Siehe auch Säumnis des Betroffenen bzw. Angeschuldigten in der Hauptverhandlung im OWi- oder Strafverfahren und Verwerfung des Einspruchs nach Zurückverweisung bei Nichterscheinen des Betroffenen
Gründe:
I.
Gegen den Betroffenen ist durch Bußgeldbescheid der Stadt C wegen Führens eines Kraftfahrzeuges mit einer Atemalkoholkonzentration von 0,25 mg/l oder mehr (festgestellte Atemalkoholkonzentration 0,31 mg/l) ein Bußgeld in Höhe von 500 € sowie ein Fahrverbot von einem Monat unter Gewährung von Vollstreckungsaufschub gem. § 25 Abs. 2 a StVG festgesetzt worden. Das Amtsgericht Bielefeld hat auf den Einspruch des Betroffenen mit Sachurteil vom 11. Juli 2011 auf dieselben Rechtsfolgen erkannt.

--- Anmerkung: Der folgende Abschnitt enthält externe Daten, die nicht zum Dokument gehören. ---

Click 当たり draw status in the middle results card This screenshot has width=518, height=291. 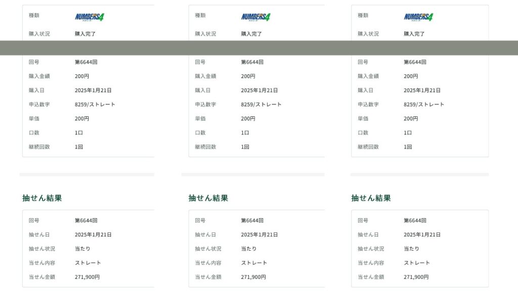point(248,249)

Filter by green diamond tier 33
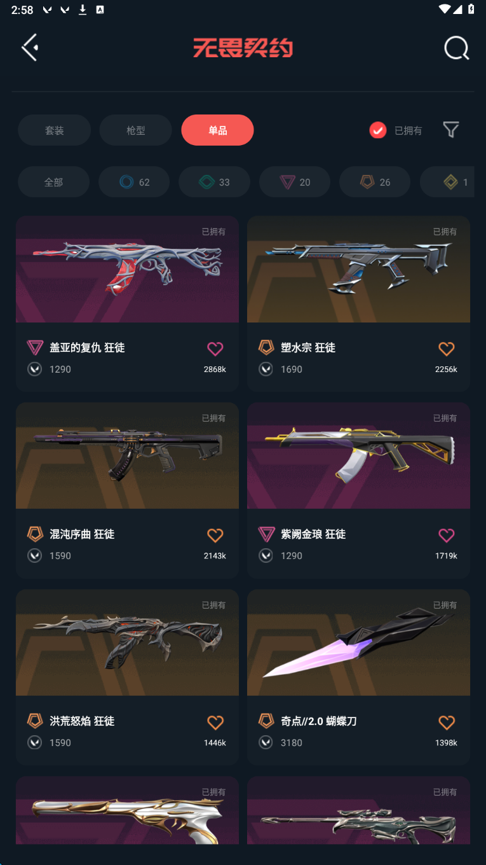[214, 182]
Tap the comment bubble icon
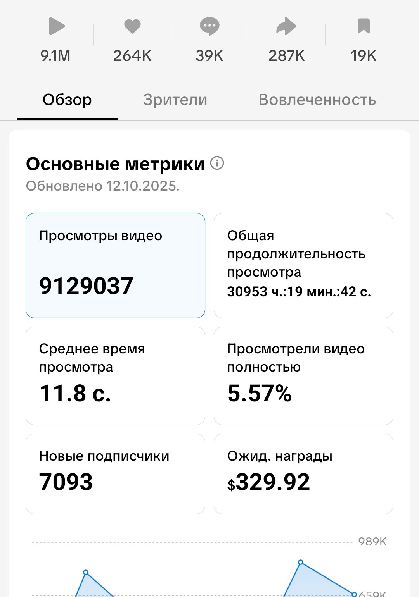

Auf die Rechtsbeschwerde des Betroffenen hat der Senat dieses Urteil wegen eines Verfahrensmangels mit den Feststellungen aufgehoben und die Sache zur erneuten Verhandlung und Entscheidung an das Amtsgericht Bielefeld zurückverwiesen.
Mit dem angefochtenen Urteil vom 16. Dezember 2011 hat das Amtsgericht Bielefeld den Einspruch des Betroffenen gegen den Bußgeldbescheid vom 1. Februar 2011 (Stadt Z gemäß § 74 Abs. 2 OWiG verworfen, nachdem der Betroffene im Hauptverhandlungstermin nicht erschienen war. Zuvor hatte der Verteidiger mit Fax vom 14. Dezember 2011 beantragt, den Hauptverhandlungstermin aufzuheben, da der Betroffene sich in P befinde und erst im Januar zurückkehre.

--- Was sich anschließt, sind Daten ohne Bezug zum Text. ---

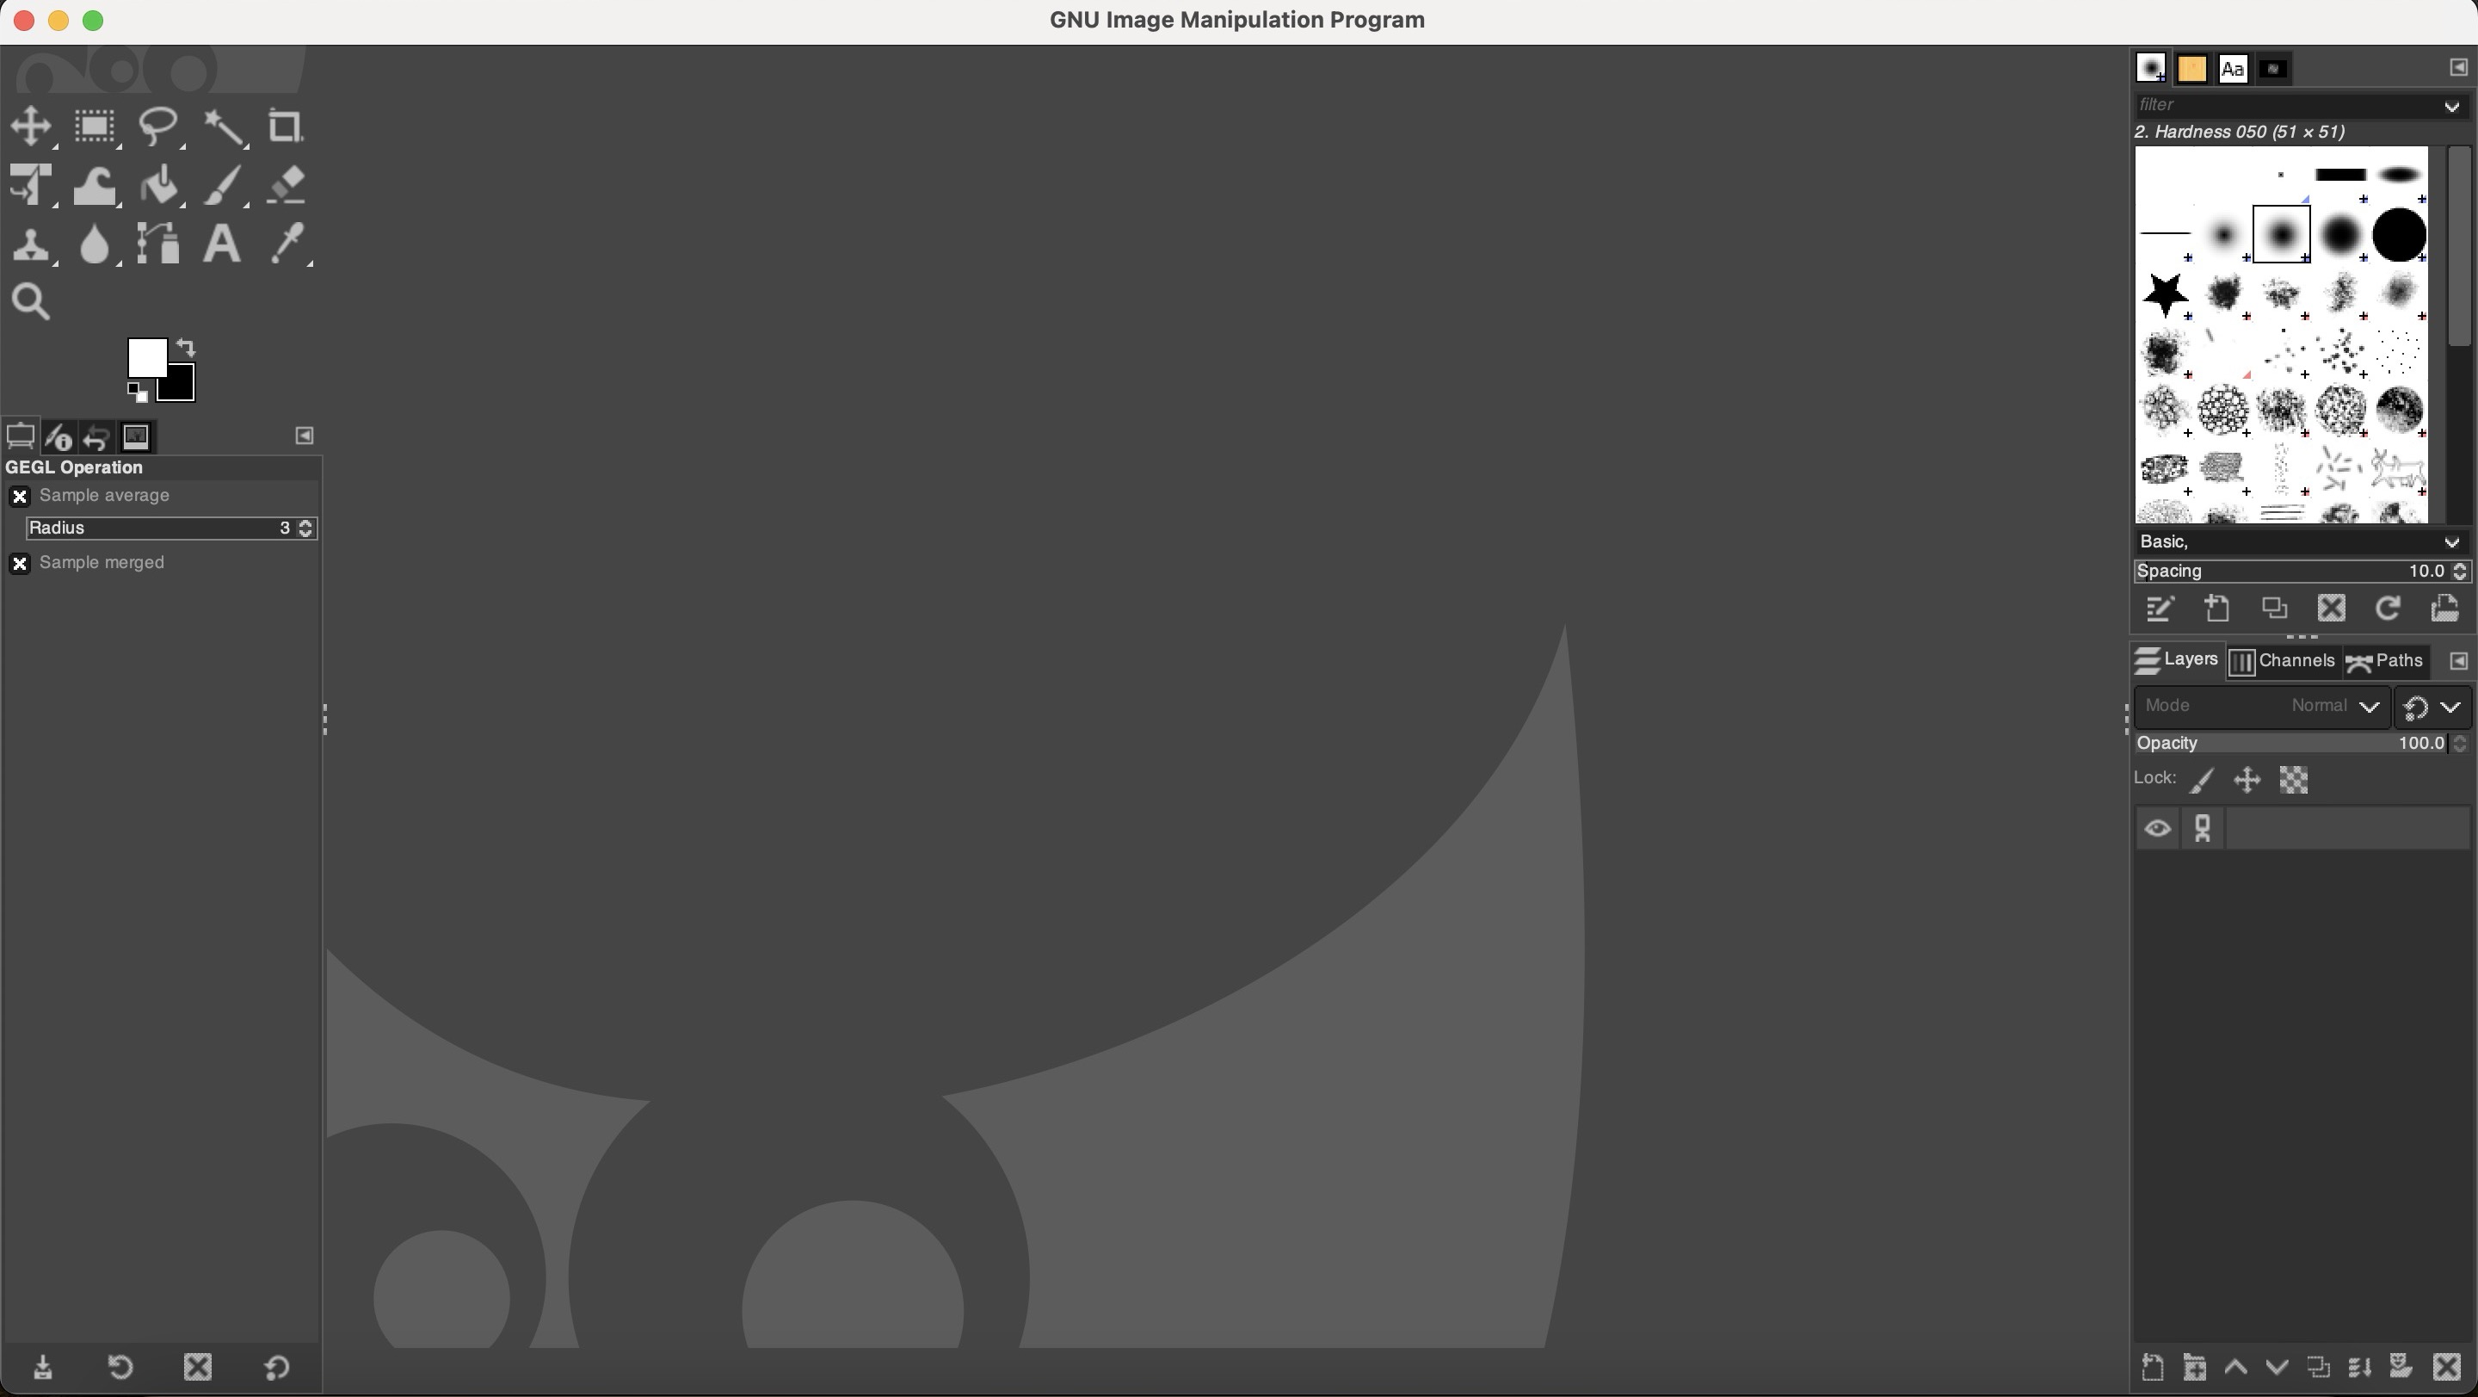Toggle the Sample merged checkbox
Image resolution: width=2478 pixels, height=1397 pixels.
coord(19,564)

Mit der Rechtsbeschwerde des Betroffenen wird die Verletzung formellen und sachlichen Rechts gerügt. Neben der nicht näher ausgeführten allgemeinen Sachrüge stützt der Betroffene die Rechtsbeschwerde auf einen seiner Auffassung nach gegebenen Verstoß gegen § 329 Abs. 1 Satz 2 StPO in analoger Anwendung.
Die Generalstaatsanwaltschaft hat beantragt, die Rechtsbeschwerde als unbegründet zu verwerfen.
II.
Die gemäß § 79 Abs. 1 Nr. 1 und 2 OWiG grundsätzlich statthafte und zulässige Rechtsbeschwerde hat in der Sache keinen Erfolg.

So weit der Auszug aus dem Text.